[Items listed in a dataset]
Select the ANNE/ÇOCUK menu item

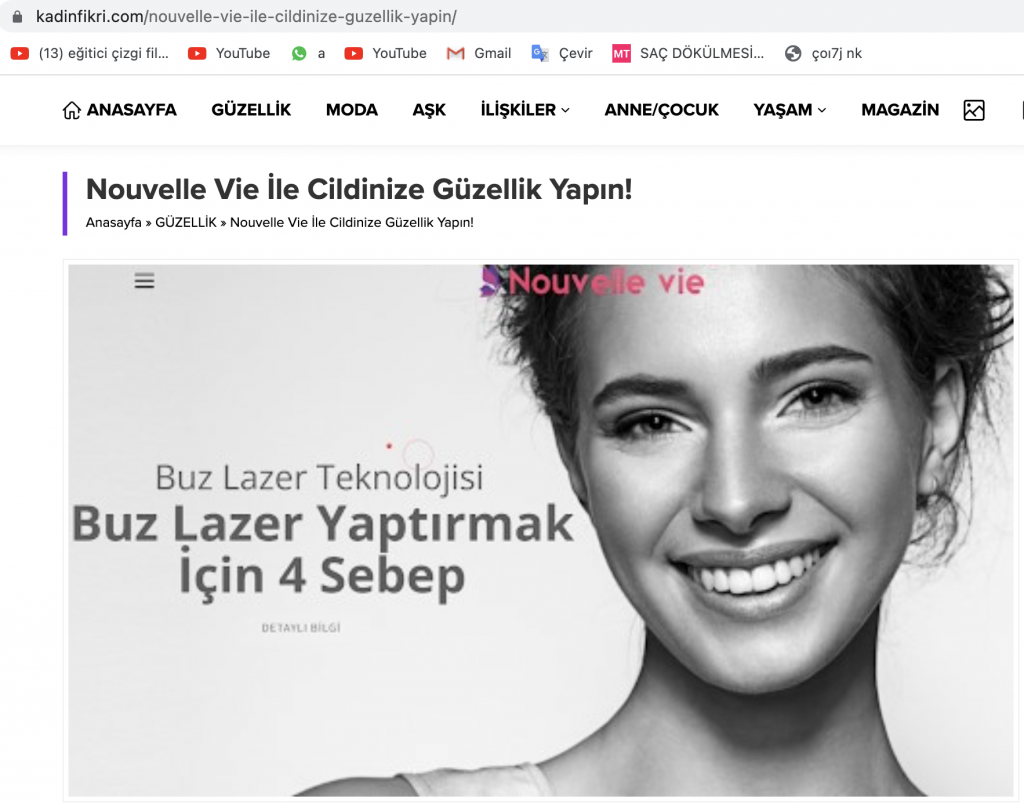tap(661, 110)
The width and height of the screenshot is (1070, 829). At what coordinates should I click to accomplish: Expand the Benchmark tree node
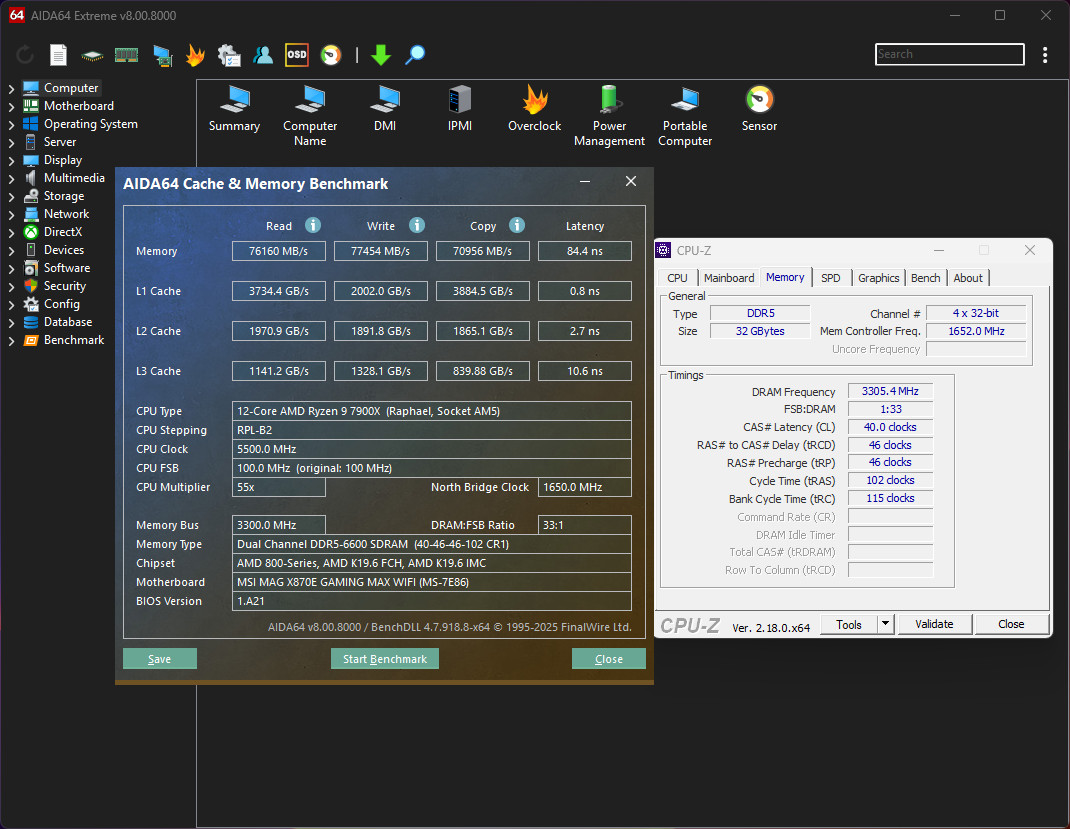pos(11,340)
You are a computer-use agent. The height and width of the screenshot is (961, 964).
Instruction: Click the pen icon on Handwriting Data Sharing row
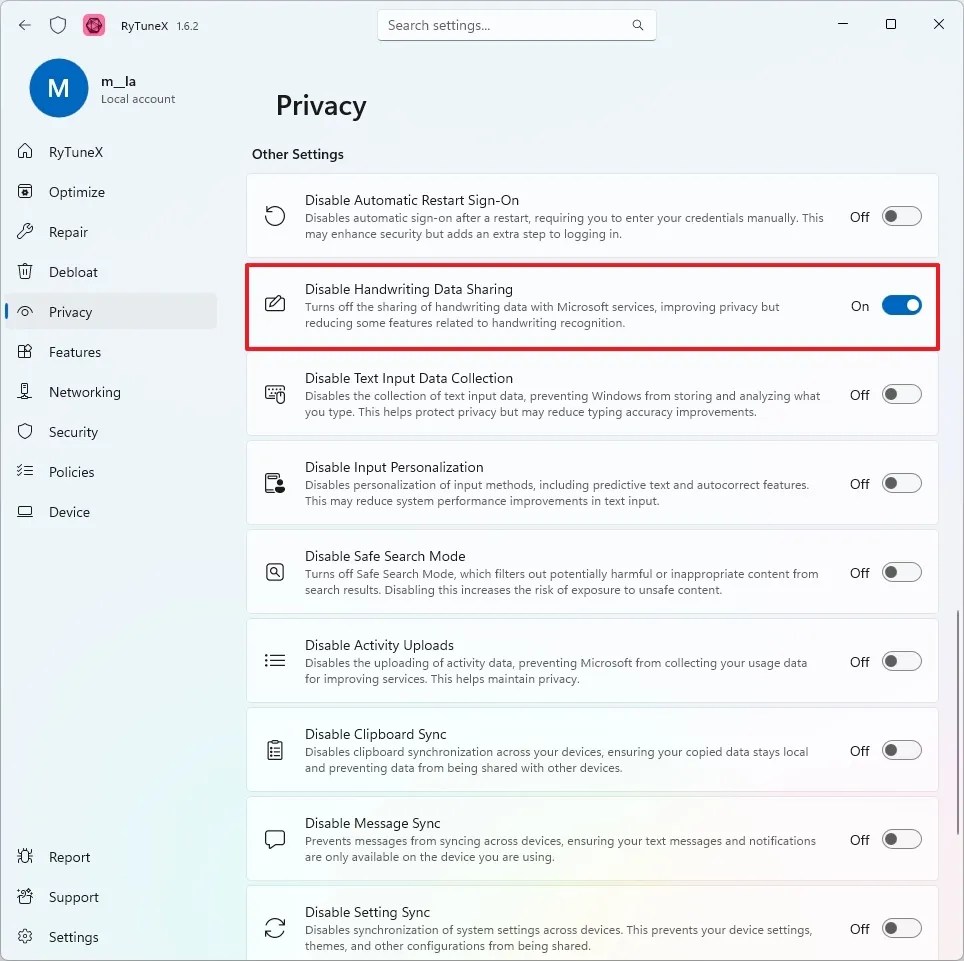pyautogui.click(x=275, y=304)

▶ **Try it**: Starting with the line containing "Instruction: Click the" and ending with the last line of the records above, write out each line exactly; no pictures.

▶ **Answer section**:
Instruction: Click the pen icon on Handwriting Data Sharing row
pyautogui.click(x=275, y=304)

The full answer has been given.